Description of the task
Could you transcribe exactly the lines below, from the line with "The image size is (713, 739)." through the line with "Open the Rendering menu", and nothing else, leaving out the pictures?

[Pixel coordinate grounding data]
========================================================================

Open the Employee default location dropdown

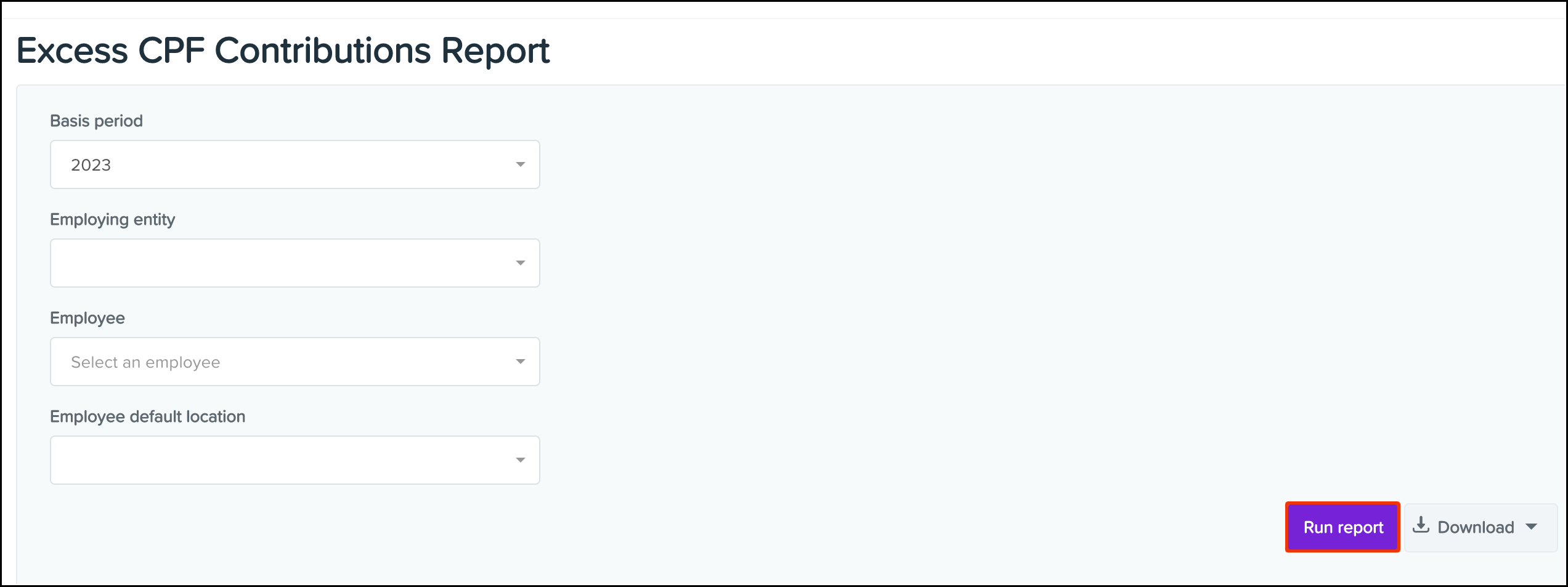[x=295, y=460]
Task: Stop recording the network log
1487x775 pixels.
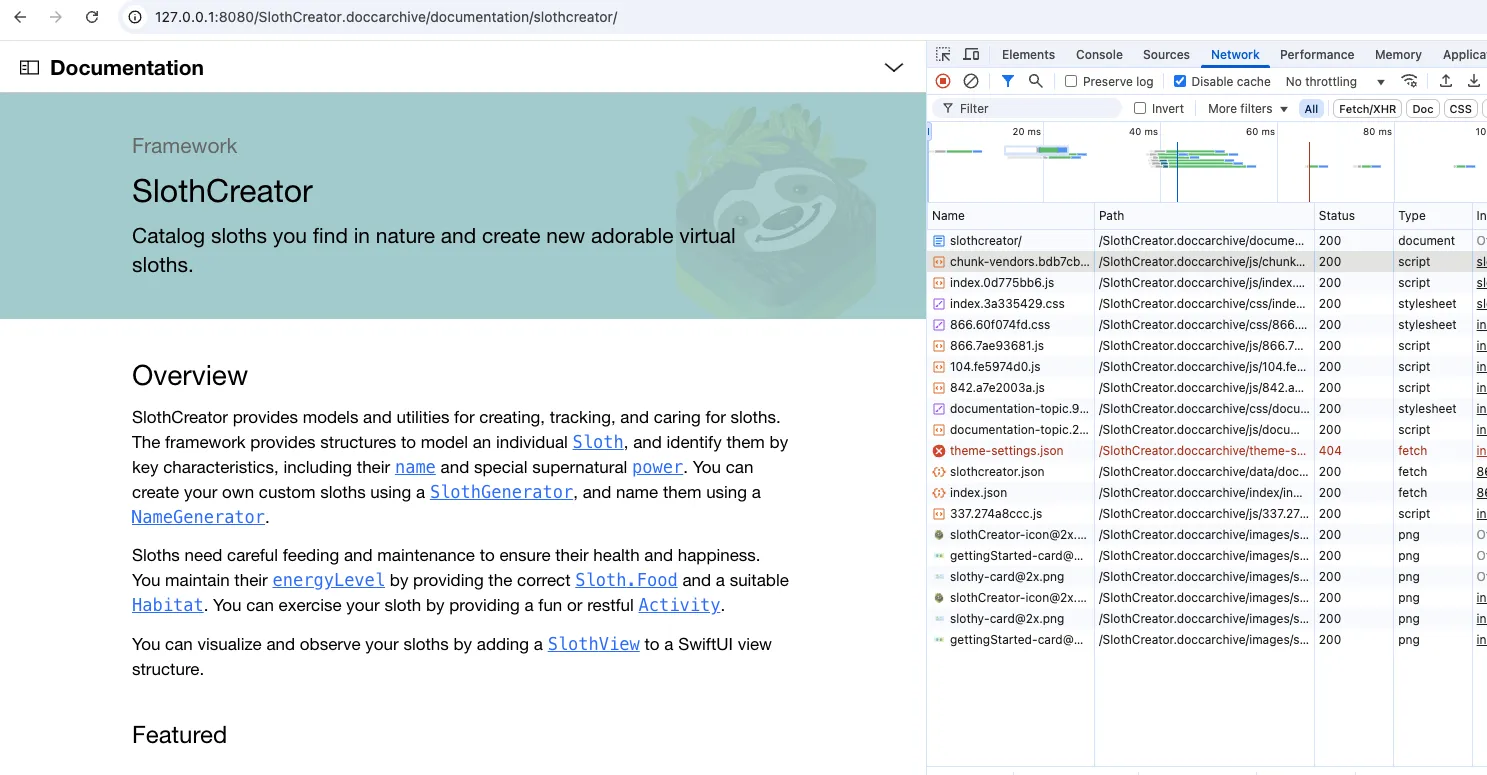Action: point(943,81)
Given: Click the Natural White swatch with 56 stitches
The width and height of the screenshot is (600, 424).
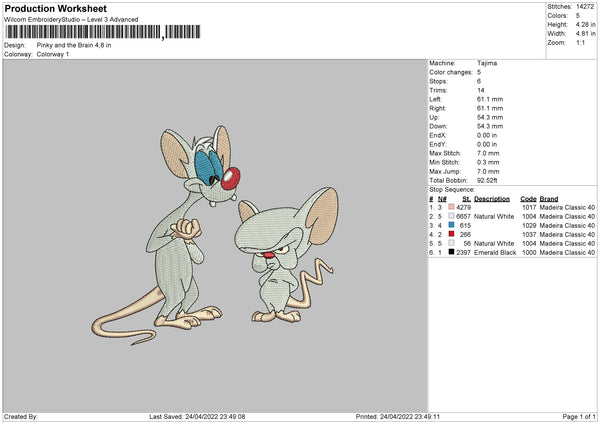Looking at the screenshot, I should [452, 243].
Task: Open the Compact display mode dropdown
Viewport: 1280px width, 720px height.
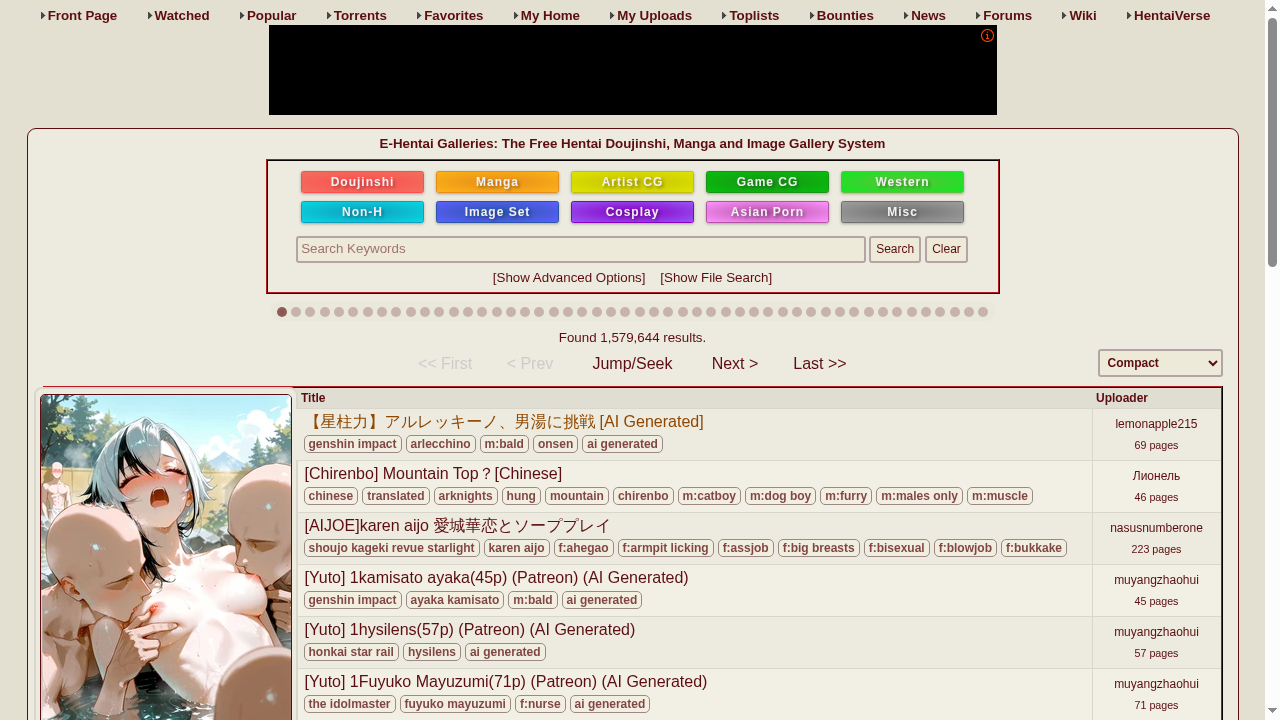Action: pyautogui.click(x=1160, y=363)
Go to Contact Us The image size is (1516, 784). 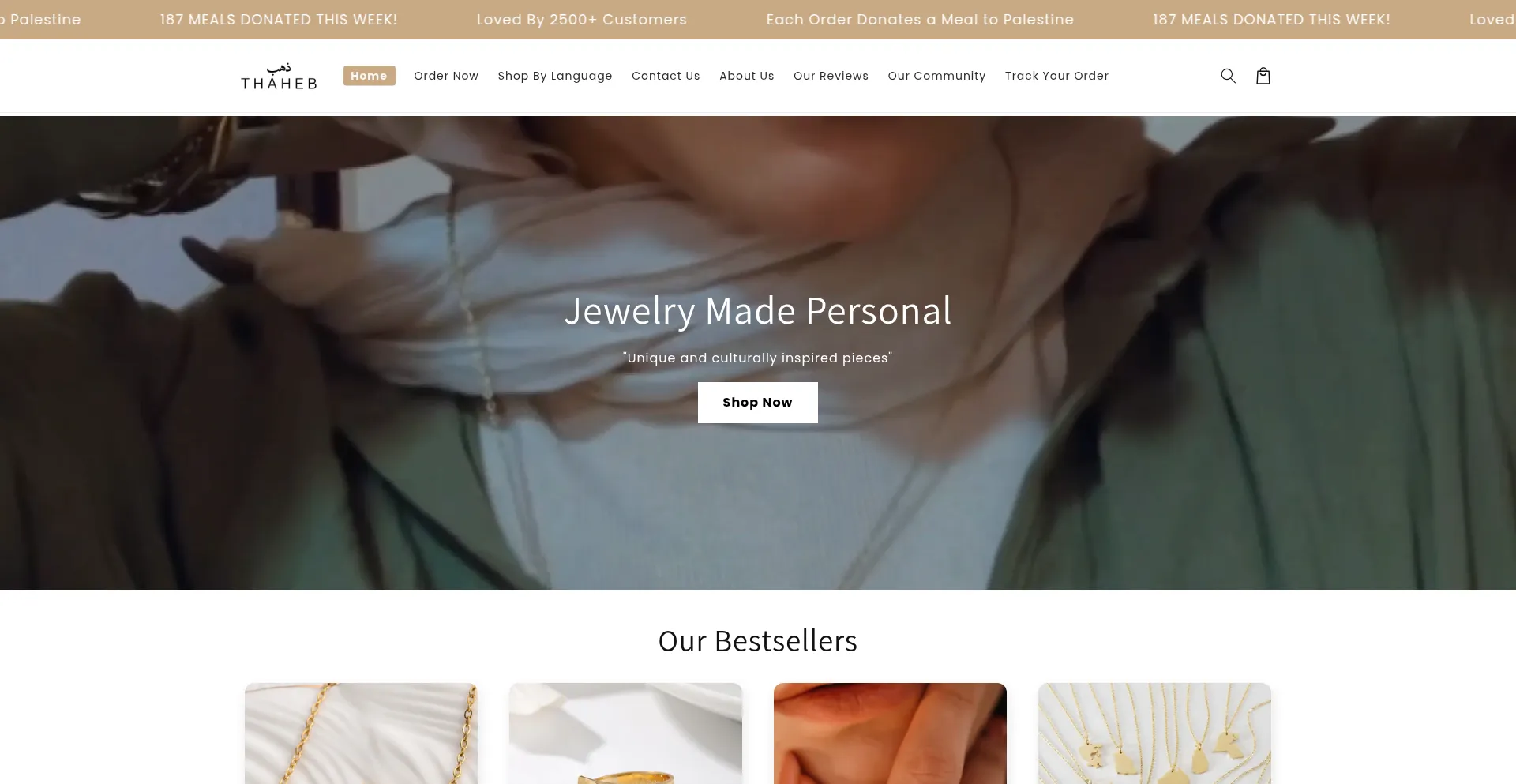(x=666, y=76)
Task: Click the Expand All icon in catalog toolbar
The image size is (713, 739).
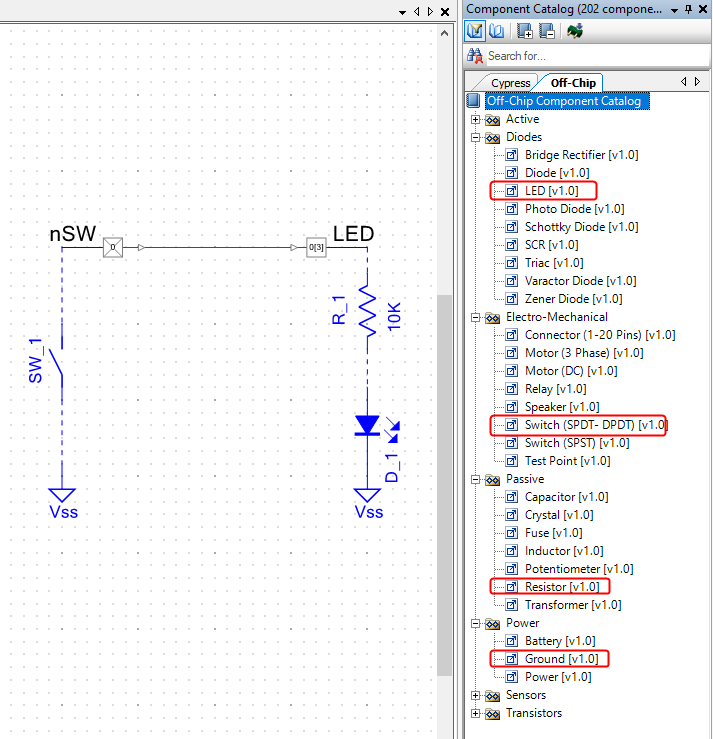Action: [x=525, y=31]
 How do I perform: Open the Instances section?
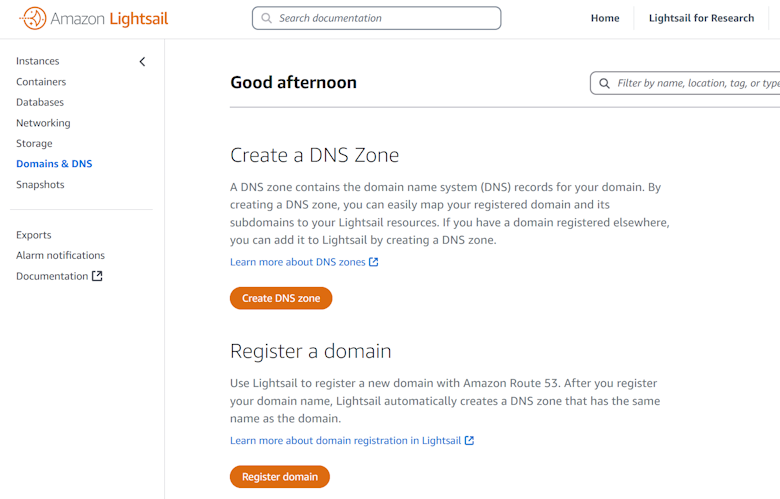pos(38,61)
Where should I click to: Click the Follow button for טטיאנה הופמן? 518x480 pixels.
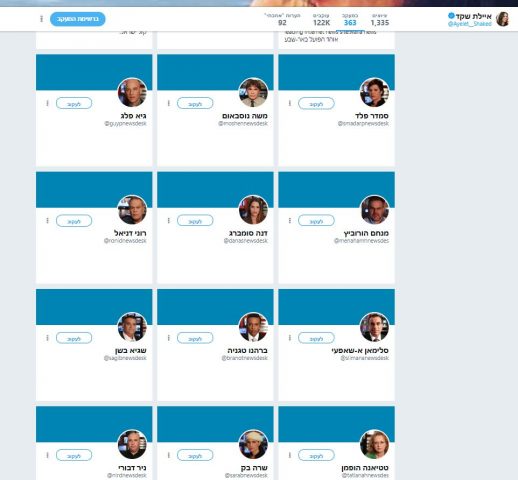pyautogui.click(x=316, y=455)
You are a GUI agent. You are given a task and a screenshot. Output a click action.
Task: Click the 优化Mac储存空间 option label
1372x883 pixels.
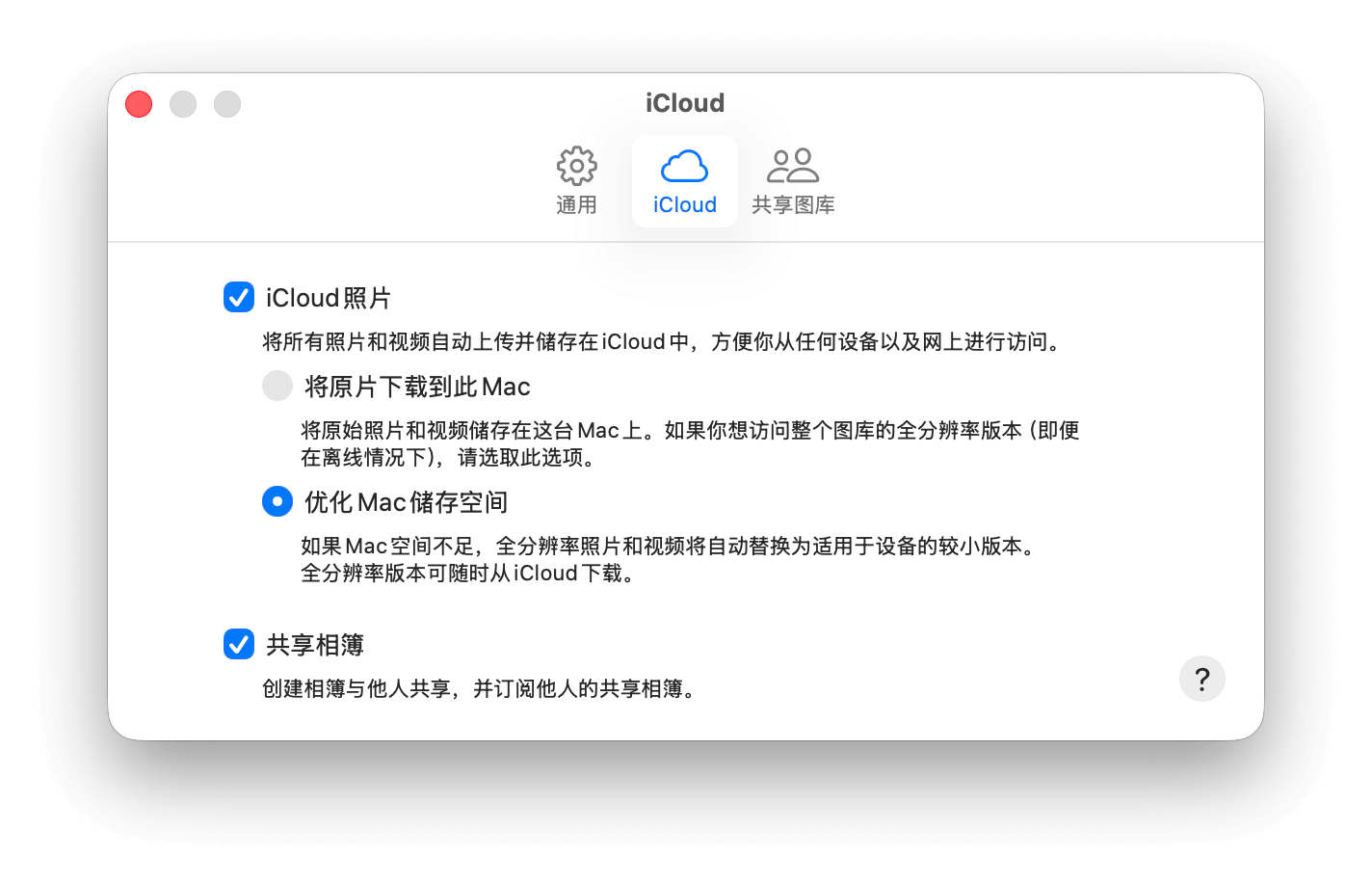click(x=406, y=502)
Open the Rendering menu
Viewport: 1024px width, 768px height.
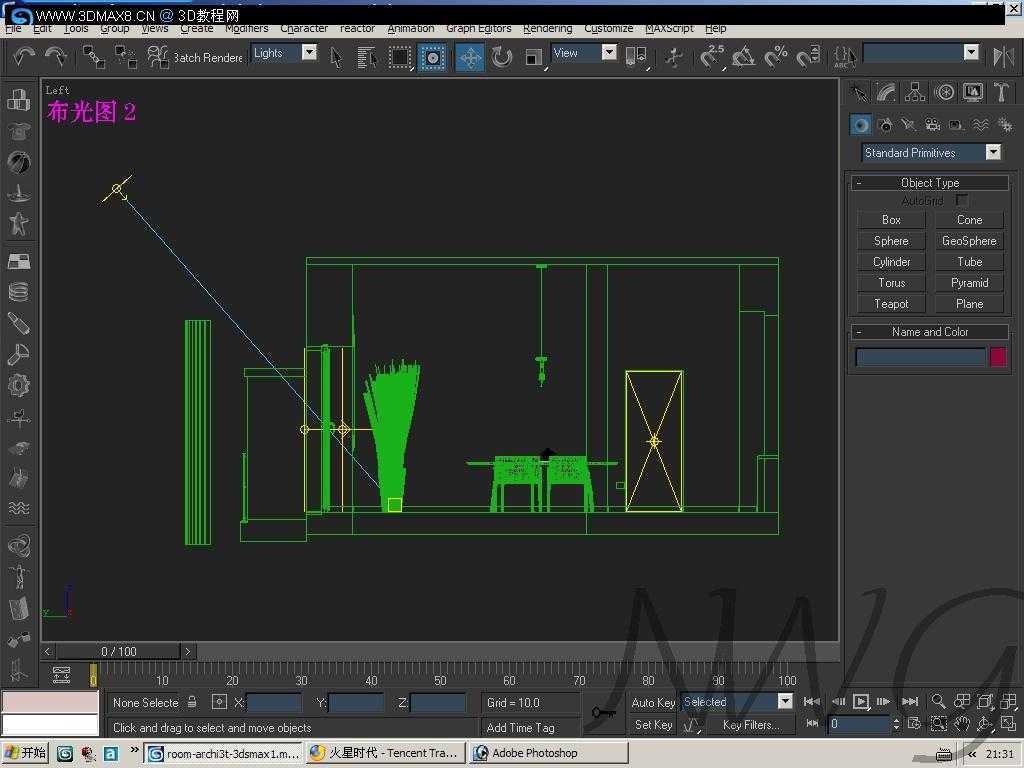point(547,29)
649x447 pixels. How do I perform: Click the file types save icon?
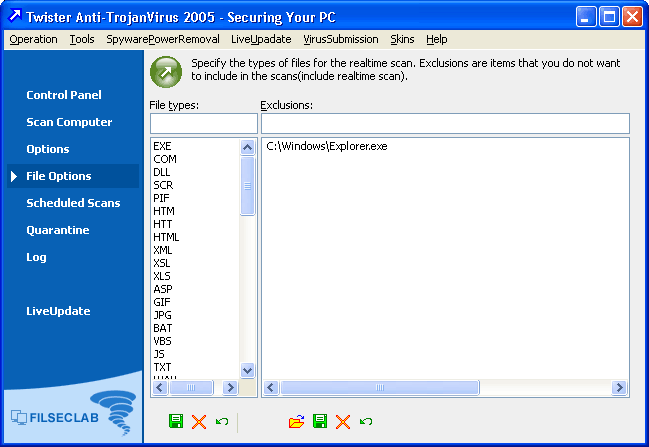[176, 422]
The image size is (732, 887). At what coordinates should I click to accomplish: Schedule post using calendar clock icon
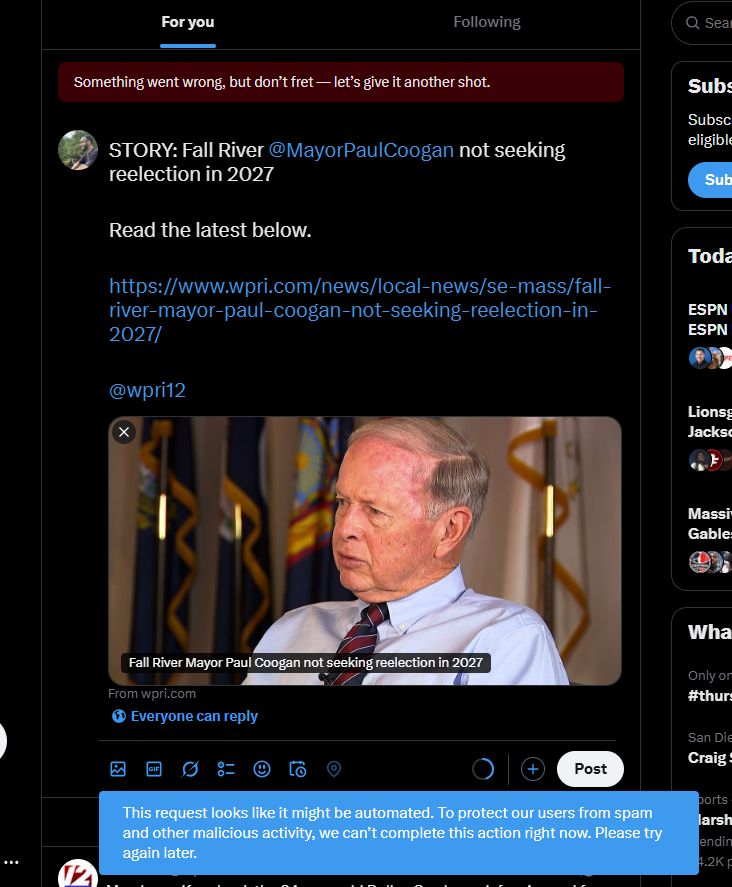tap(298, 769)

========================================================================

Solved exercise
The image size is (713, 739).
Action: [x=525, y=31]
 How do I perform: Open the Instances section?
pos(38,61)
Where should I click to: Click the Follow button for טטיאנה הופמן? 518x480 pixels.
pyautogui.click(x=316, y=455)
You are a GUI agent. You are given a task and a screenshot. Output a click action.
Task: Click the 优化Mac储存空间 option label
1372x883 pixels.
click(x=406, y=502)
Open the Rendering menu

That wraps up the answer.